CentOS7.2安装Cloudera5.7.6
用getenforce
命令检查SELinux是否已禁用
$ getenforce
Disabled
修改SELinux配置文件
$ sudo vim /etc/selinux/config
SELINUX=disabled
$ sudo systemctl stop firewalld
$ sudo systemctl disable firewalld
此文件必须群集内所有主机都一致,可以在master主机上配置好,然后scp到其他slave主机
$ sudo vim /etc/hosts
192.168.31.160 master
192.168.31.161 slave1
192.168.31.162 slave2
$ sudo scp /etc/hosts slave1:/etc/hosts
$ sudo scp /etc/hosts slave2:/etc/hosts
# 确保hostname命令的的主机名与hosts中本机的主机名一致
$ sudo vim /etc/hostname
master
$ hostnamectl
sudo vim /etc/sysconfig/network-scripts/ifcfg-eno
BOOTPROTO="static"
ONBOOT="yes"
IPADDR=192.168.31.160
GATEWAY=192.168.31.1
DNS1=192.168.31.1
$ sudo yum install -y ntp
$ sudo systemctl enable ntpd
$ sudo systemctl enable ntpdate
$ sudo vim /etc/ntp.conf
server time1.aliyun.com
$ sudo ntpdate time1.aliyun.com
$ timedatectl
卸载系统自带的openjdk
$ rpm -qa | grep --color openjdk
$ sudo yum remove -y java-1.7.0-openjdk-headless.x86_64 java-1.7.0-openjdk.x86_64 java-1.8.0-openjdk-headless.x86_64 java-1.8.0-openjdk.x86_64
从oracle下载jdk并安装
# 安装oracle jdk1.8
$ sudo yum install -y jdk-8u144-linux-x64.rpm
$ sudo sysctl vm.swappiness=0
$ sudo vim /etc/sysctl.conf
vm.swappiness=0
# 使参数生效
$ sudo sysctl -p
# CentOS7.2需要修改/usr/lib/tuned下面的文件,否则开机会动态调整vm.swappiness参数。
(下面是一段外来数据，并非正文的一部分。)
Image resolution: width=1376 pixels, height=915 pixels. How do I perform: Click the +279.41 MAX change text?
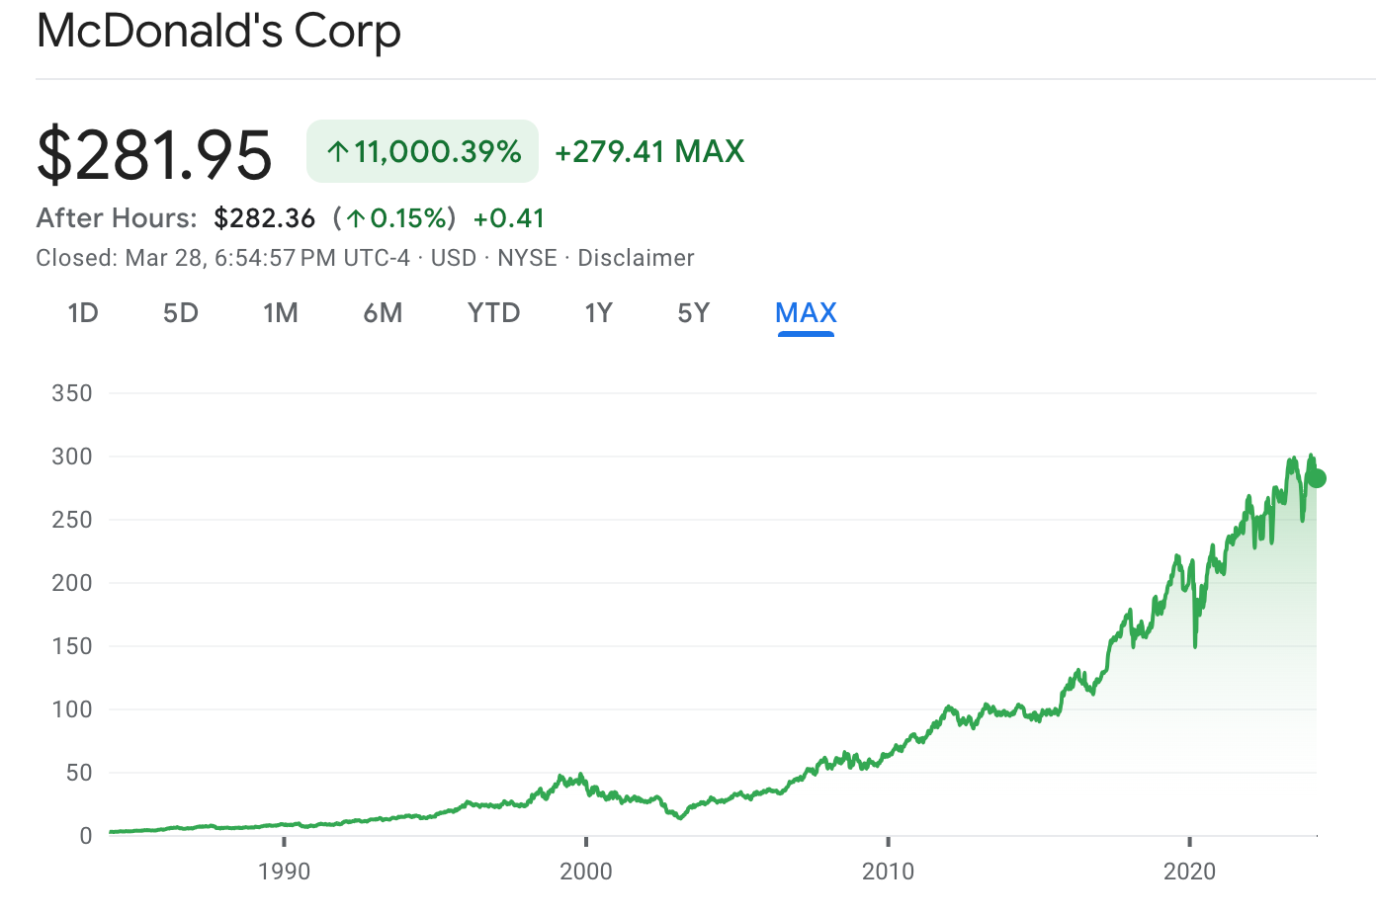click(649, 152)
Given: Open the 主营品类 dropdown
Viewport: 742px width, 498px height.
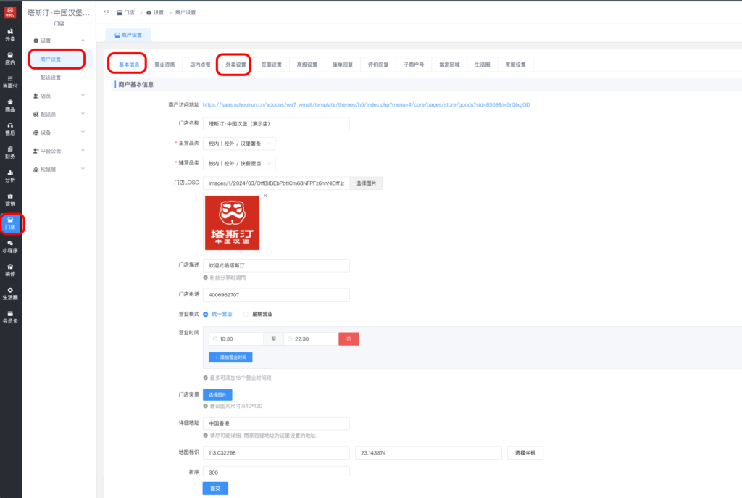Looking at the screenshot, I should pyautogui.click(x=238, y=144).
$ grep -R 'vm.swappiness' *
latency-performance/tuned.conf:vm.swappiness=10
throughput-performance/tuned.conf:vm.swappiness=10
virtual-guest/tuned.conf:vm.swappiness = 30
# 修改virtual-guest/tuned.conf中的参数
$ sudo vim /usr/lib/tuned/virtual-guest/tuned.conf
vm.swappiness=0
$ sudo sh -c "echo never > /sys/kernel/mm/transparent_hugepage/defrag"
$ sudo sh -c "echo never > /sys/kernel/mm/transparent_hugepage/enabled"
$ sudo vim /etc/rc.local
echo never > /sys/kernel/mm/transparent_hugepage/defrag
echo never > /sys/kernel/mm/transparent_hugepage/enabled
# /etc/rc.local是/etc/rc.d/rc.local的符号链接,修改rc.local为可执行
$ sudo chmod +x /etc/rc.d/rc.local
$ sudo reboot
$ mv CDH-5.7.6-1.cdh5.7.6.p0.6-el7.parcel.sha{1,}
从CM Archive下载cloudera-manager.repo文件,修改里面的baseurl对应到你所安装的版本(我这里的版本是5.7.6),同时把gpgcheck=1
改为gpgcheck=0
,如果不修改的话,cloudera-manager-installer.bin安装时会自动把已经安装好的cloudera rpm包在线升级到最新版本,gpgkey那行可以删掉。
$ vim cloudera-manager.repo
$ sudo cp cloudera-manager.repo /etc/yum.repos.d
[cloudera-manager]
# Packages for Cloudera Manager, Version 5, on RedHat or CentOS 7 x86_64
name = Cloudera Manager
baseurl = http://archive.cloudera.com/cm5/redhat/7/x86_64/cm/5.7.6/
gpgcheck = 0
检查在yum源是否可以找到cloudera相关的包
$ yum list | grep cloudera
将下载好的CDH文件(parcel、parcel.sha、manifest.json)移到/opt/cloudera/parcel-repo目录,如果此步没做,在Cloudera Manager进行群集安装时,系统会去网上下载parcel文件,此文件大小在1.4GB左右
$ sudo mkdir -p /opt/cloudera
$ sudo mv ~/cdh /opt/cloudera/parcel-repo
解压下载好的CM5.7.6压缩包
$ tar xvzf cm5.7.6-centos7.x86_64
进入解压后的cm目录,找到rpm文件,然后使用yum安装,yum会自动安装相关依赖包
$ cd cm/5/RPMS/x86_64
$ sudo yum localinstall --nogpgcheck -y cloudera-manager-agent-*.rpm cloudera-manager-server-*.rpm cloudera-manager-daemons-*.rpm
注意:如果不使用内置的PostgreSQL数据库,则不需要安装cloudera-manager-server-db的RPM包。
这里不使用内置数据库
$ sudo rm -f /etc/cloudera-scm-server/db.properties
如果前面的RPMS包都已安装,并且cloudera-manager.repo文件配置正确,则这一步会很快完成(1分钟左右)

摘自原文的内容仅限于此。